しかし、こういったアプローチでは通用しない時代へ変わってきています。 

インサイトを捉えなければいけない

では、どのように変わってきているのでしょうか。
まずすべきは、いきなり商品を売り込むのではなく、お客様の話を聞かなければなりません。

先ほどの牛乳の売り込みの例で言えば、お客様に対して「牛乳はいかがですか」ではなく、好きな食べ物のことや食事でお困りのことなど、周辺の話を聞いていかなければなりません。

そこで、ある奥様が「パンが好き」と知った時に

「パンと牛乳って合いますよね。色々なパンに合う牛乳があるのですが、いかがでしょうか?」

とアプローチしたらどうでしょうか。

ある大学生の子が

「オシャレなクッキーにハマっている」と知った時に

「クッキーってたくさん食べると口のなかがボソボソして困りませんか?

クッキーにピッタリの牛乳があるのですが、いかがでしょうか」

とアプローチしたらどうでしょうか。

 

普通に売り込むよりも、お客様の反応も少しは変わってくるのではないかと思います。

実はこの話、米国で実際にあった事例なんです。
カリフォルニアの牛乳協会が、落ち込んでいる牛乳消費をなんとか上げたいとプロモーションを実施しました。
「牛乳は健康だ」「カルシウムが豊富だ」などと機能面を前に押し出したのですが、売り上げは変わりませんでした。

そこで着目したのが「インサイト」です。

インサイトとは、お客様が買い物をする際の

「購買意欲の核心やツボ」のことで、潜在化しているためなかなか見えにくいものです。

インサイトを発見して潜在ニーズを捉えよう

そこでカリフォルニアの牛乳協会は、消費者にヒアリングをしていったところ

「牛乳が無いと困ってしまうシーン」としてパンを食べる時やクッキーを食べる時があることを発見しました。

そこで、そのようなシーンと一緒に「got milk?」(ミルクある?)というコピーを添えたポスターを街中に展開していったのです。

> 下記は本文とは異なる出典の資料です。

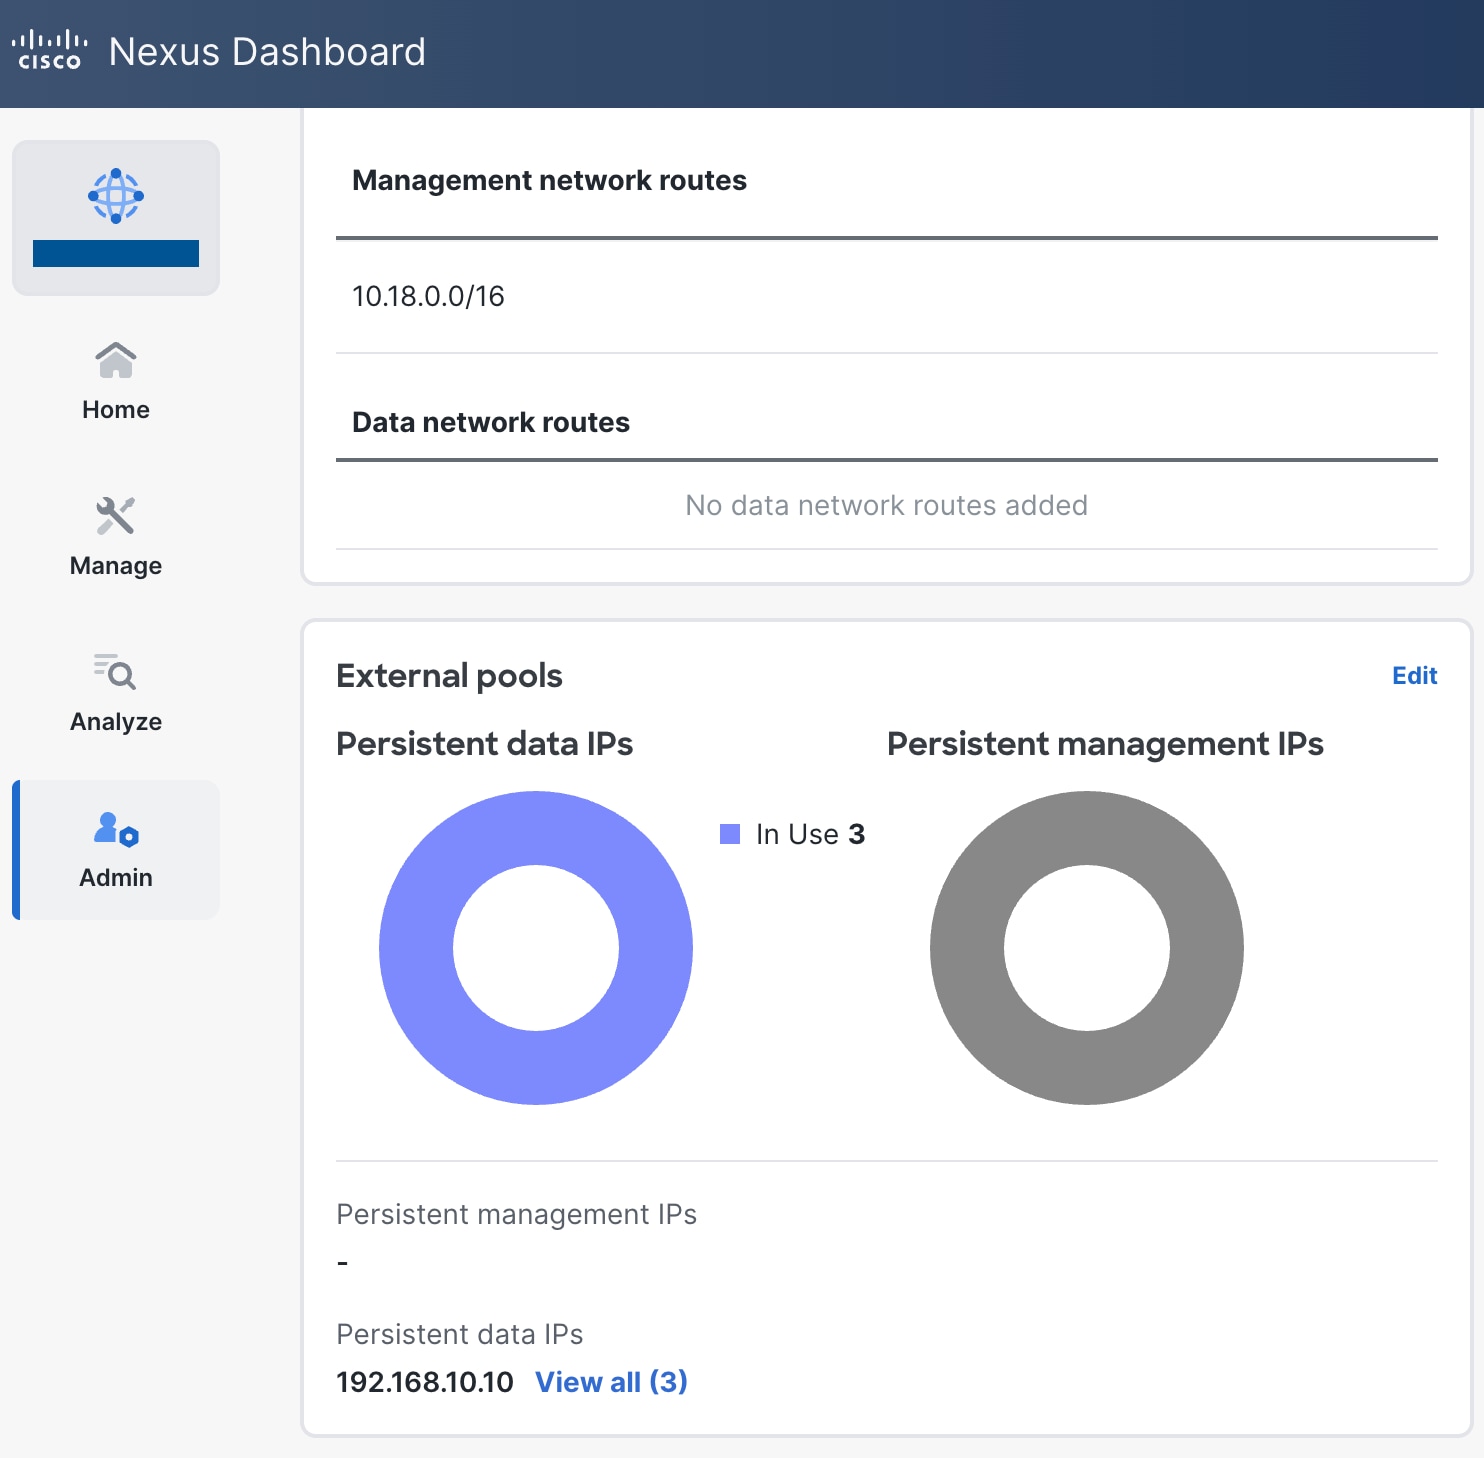This screenshot has width=1484, height=1458.
Task: Select the Analyze magnifier icon
Action: [115, 672]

「牛乳を家にストックしておけばクッキーやパンを食べる時に困らない」

ということを世間に印象付けていった結果、スーパーに寄った際に牛乳を手に取る人が増えていったのです。

「こんな時に牛乳が無いとつらいんだよな」
というインサイトを捉え、このアプローチは大成功して牛乳の消費量が激増しました。

そしてこの動きは、カリフォルニア州だけでなく全米に広げられ長期間にわたって続いたのだそうです。

では、なぜ機能面のアピールではなく「インサイト」が重要になってきたのかと考えてみますと、背景として「市場の成熟」が挙げられるかと思います。

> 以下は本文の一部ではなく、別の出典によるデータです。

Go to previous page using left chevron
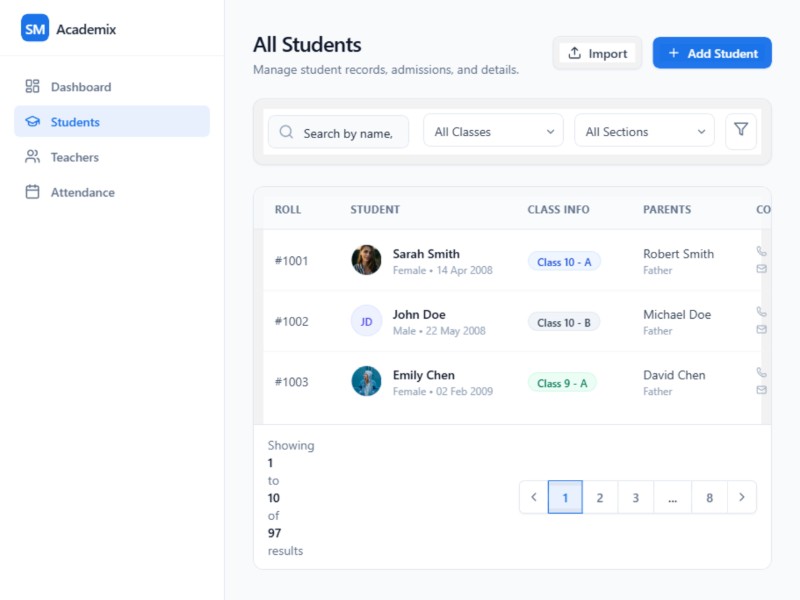The width and height of the screenshot is (800, 600). point(534,497)

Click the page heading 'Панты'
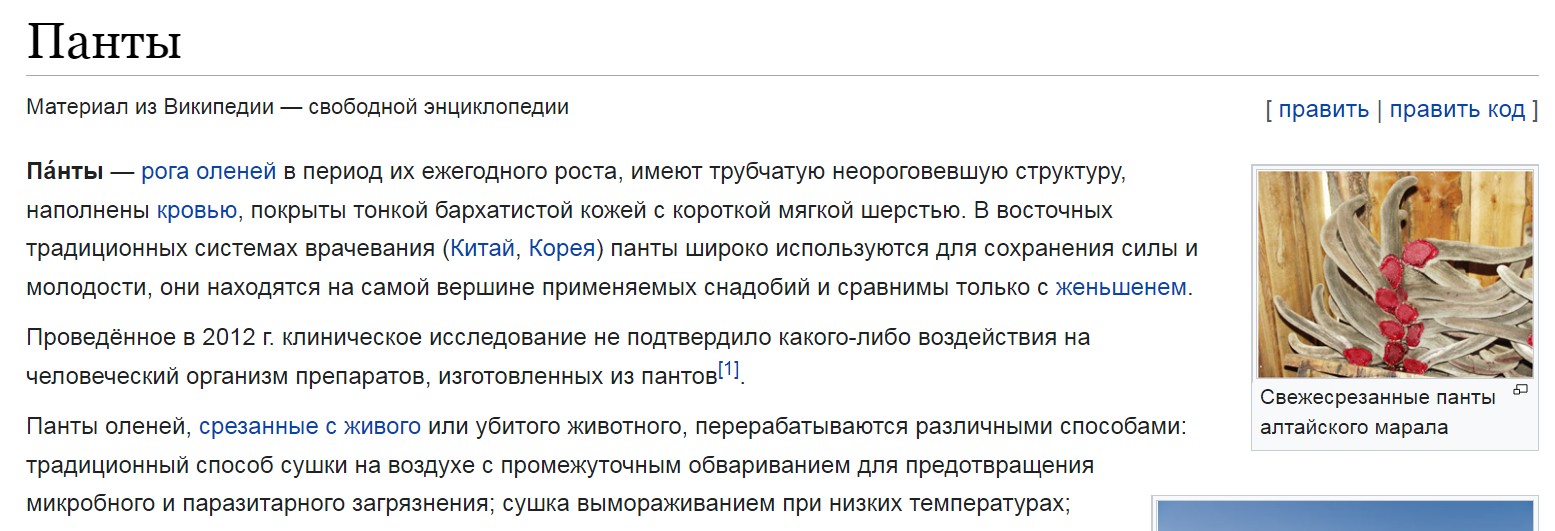104,43
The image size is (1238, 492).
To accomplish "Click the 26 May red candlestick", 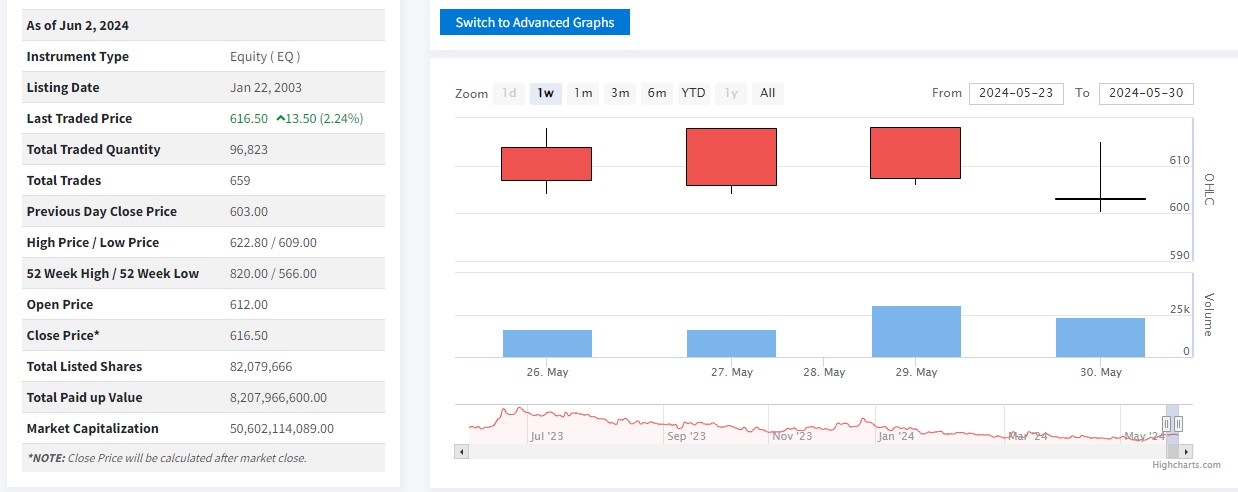I will point(546,164).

モノが溢れている現代は、単純に「モノ」として欲しいものが無くなってきています。

つまり、顕在化されたニーズというのは分かりにくいのです。

「人が欲しいと思うもの」を掘り起こさなければなりませんので、インサイトの発見が必要になってきたのです。

ですから、現代の営業パーソンがやるべきは、

「インサイトを発見するためのトレーニング」だと言えます。

専門の研修などでヒアリングスキルを培って、潜在ニーズを捉えていくような動きが重要になってくるのではないでしょうか。